● **EXERCISE BRIEF**: If a line in the data below holds the word "computer", include it in the count. Give only the final number.

● **ENTRIES SUPPLIED**:
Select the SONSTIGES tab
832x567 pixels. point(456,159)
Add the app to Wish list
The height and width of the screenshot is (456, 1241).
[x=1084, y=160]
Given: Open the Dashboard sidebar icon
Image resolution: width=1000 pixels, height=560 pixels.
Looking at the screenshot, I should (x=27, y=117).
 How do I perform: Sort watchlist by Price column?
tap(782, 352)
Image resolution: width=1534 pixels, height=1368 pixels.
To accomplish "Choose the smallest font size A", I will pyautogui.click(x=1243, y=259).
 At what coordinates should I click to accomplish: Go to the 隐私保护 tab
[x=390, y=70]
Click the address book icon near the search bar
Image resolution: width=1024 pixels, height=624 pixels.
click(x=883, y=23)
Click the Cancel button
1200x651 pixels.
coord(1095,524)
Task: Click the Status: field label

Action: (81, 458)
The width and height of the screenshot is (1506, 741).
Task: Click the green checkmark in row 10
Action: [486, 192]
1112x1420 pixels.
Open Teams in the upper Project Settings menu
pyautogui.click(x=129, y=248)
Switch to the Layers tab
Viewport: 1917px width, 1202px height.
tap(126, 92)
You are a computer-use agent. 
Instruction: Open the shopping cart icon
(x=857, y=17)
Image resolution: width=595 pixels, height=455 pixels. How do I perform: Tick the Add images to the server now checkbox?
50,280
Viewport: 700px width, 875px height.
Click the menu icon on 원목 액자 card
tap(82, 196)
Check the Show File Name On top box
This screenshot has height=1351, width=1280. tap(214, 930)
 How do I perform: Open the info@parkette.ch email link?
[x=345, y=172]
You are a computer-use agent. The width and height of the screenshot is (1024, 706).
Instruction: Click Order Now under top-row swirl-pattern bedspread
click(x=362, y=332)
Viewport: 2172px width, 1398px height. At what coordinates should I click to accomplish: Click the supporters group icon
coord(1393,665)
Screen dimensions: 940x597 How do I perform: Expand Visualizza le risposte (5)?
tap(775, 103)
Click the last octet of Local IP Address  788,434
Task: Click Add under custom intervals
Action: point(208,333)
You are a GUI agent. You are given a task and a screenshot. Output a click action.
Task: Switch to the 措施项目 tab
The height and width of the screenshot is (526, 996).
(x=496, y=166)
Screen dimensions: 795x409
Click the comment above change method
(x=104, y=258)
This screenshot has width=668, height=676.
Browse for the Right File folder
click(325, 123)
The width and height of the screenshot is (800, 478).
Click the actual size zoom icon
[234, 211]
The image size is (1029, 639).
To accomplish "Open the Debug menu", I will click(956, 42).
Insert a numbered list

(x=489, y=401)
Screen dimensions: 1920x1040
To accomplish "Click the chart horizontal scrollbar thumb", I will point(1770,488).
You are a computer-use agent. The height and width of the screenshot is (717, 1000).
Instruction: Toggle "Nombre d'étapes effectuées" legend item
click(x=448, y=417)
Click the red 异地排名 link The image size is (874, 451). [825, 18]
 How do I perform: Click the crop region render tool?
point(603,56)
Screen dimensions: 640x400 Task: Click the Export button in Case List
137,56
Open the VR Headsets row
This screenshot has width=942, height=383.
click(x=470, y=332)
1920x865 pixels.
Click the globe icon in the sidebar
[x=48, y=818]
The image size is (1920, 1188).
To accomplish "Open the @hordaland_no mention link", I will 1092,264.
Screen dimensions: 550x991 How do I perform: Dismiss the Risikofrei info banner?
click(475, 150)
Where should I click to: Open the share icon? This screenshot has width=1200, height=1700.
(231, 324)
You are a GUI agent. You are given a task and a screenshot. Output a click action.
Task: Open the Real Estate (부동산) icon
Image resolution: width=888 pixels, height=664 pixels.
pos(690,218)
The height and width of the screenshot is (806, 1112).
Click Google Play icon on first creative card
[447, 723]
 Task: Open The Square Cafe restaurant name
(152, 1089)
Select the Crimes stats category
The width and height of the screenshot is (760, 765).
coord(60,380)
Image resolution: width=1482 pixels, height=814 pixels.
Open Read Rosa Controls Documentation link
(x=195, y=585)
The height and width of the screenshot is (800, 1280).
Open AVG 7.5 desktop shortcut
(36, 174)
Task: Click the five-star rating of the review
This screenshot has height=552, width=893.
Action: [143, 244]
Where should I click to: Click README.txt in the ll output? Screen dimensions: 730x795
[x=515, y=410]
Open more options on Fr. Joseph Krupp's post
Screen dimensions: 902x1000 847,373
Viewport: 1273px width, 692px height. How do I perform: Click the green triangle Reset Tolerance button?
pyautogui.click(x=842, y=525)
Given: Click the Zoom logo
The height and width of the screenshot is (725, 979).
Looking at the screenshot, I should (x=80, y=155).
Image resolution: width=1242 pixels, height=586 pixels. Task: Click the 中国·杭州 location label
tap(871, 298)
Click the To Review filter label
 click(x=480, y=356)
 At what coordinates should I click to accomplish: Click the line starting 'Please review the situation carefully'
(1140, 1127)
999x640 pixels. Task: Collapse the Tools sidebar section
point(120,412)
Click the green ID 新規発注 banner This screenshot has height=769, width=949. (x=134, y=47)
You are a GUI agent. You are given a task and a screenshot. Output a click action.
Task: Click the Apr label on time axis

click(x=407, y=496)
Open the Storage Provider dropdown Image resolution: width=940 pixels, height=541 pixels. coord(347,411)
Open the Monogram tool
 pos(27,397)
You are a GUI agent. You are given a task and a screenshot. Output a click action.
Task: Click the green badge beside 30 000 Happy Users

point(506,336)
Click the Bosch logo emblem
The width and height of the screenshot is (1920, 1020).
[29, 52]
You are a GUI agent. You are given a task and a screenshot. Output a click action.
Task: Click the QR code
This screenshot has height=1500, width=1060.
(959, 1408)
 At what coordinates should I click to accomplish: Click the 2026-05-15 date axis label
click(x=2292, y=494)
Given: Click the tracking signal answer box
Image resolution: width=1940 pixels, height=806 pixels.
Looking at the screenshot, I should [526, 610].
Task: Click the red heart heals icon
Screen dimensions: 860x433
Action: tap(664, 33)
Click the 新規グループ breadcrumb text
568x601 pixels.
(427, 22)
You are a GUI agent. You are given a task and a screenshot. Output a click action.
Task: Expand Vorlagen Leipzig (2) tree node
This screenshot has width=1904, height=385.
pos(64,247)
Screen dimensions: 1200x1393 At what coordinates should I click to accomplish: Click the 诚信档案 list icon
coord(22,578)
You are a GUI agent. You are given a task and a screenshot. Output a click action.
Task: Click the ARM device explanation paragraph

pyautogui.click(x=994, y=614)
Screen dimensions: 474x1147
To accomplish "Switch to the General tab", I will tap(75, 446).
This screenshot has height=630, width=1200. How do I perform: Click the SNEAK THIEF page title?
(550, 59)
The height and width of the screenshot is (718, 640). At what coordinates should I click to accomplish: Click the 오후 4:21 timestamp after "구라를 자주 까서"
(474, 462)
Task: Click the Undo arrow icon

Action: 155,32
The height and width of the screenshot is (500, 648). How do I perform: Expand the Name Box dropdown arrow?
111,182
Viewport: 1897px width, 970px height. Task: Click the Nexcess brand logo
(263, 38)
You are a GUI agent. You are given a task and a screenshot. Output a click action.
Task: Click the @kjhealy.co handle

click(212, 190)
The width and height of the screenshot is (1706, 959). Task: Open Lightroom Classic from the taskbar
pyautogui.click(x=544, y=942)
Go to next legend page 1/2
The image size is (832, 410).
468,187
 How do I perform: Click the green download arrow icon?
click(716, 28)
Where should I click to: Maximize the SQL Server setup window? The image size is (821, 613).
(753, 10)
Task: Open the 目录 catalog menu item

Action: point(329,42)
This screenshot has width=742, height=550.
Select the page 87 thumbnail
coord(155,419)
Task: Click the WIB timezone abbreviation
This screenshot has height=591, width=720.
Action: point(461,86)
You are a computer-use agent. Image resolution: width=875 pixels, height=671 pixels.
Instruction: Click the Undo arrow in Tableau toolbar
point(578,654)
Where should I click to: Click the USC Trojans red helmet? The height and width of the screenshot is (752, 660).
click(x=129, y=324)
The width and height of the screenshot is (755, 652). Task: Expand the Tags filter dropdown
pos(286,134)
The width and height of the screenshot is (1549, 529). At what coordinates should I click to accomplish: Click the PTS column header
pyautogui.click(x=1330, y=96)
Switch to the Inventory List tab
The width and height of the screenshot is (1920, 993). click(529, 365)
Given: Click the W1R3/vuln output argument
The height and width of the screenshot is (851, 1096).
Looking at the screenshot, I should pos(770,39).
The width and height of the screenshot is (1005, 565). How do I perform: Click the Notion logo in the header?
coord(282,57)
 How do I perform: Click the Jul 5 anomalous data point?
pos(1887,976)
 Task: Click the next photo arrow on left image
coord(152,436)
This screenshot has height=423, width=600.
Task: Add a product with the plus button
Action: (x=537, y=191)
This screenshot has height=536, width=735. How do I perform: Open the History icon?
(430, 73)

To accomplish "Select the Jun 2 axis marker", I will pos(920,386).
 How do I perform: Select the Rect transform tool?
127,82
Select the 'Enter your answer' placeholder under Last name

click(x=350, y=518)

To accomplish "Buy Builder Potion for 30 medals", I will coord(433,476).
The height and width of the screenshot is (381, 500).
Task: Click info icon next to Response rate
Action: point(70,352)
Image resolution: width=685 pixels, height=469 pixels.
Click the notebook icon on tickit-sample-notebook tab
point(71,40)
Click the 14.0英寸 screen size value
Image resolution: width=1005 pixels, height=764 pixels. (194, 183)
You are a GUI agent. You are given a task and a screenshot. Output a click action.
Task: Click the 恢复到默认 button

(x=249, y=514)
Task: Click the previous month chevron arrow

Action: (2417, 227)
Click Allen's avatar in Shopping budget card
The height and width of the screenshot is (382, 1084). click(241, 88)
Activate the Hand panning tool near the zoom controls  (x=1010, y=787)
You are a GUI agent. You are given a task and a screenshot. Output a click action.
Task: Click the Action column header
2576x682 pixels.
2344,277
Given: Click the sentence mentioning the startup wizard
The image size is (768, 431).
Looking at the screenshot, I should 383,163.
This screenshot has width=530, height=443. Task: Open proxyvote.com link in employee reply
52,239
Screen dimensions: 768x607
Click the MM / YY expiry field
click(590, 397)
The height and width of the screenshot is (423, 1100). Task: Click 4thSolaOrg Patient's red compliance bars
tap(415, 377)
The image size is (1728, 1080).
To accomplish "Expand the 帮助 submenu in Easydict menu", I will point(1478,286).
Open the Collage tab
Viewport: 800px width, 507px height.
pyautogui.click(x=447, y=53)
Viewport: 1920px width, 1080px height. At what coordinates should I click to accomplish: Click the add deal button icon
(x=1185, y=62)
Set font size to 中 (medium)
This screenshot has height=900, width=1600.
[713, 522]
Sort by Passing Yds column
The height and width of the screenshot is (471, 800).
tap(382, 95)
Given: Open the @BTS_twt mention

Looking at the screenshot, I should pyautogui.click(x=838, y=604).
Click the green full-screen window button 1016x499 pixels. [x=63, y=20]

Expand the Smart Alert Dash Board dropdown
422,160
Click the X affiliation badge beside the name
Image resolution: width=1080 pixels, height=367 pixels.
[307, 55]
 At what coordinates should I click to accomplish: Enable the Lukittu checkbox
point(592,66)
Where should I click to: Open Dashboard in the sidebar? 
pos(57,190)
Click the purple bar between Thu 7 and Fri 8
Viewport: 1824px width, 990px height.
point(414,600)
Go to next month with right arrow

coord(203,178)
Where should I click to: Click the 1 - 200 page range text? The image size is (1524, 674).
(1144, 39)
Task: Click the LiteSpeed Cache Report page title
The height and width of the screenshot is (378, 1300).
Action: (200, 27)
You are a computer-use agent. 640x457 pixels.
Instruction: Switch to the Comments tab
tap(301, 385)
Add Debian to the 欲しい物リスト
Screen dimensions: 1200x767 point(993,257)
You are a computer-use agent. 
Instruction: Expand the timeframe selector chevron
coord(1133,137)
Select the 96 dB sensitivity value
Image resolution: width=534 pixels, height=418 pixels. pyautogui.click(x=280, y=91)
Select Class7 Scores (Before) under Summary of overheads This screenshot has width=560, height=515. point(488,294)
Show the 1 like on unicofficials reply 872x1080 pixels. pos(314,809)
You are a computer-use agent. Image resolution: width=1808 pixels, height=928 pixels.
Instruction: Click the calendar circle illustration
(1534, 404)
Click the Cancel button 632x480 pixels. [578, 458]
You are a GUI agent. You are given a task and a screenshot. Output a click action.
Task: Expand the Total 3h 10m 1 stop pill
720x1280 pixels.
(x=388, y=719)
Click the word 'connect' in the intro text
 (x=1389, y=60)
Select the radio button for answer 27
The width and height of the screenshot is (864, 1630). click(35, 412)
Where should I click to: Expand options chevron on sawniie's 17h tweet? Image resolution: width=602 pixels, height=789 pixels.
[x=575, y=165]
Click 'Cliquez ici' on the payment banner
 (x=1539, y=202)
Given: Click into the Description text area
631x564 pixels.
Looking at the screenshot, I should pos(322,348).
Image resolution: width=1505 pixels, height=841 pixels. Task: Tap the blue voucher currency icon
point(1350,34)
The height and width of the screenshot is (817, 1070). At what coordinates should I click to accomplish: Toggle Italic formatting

● **RESPONSE TO THE TASK**: 7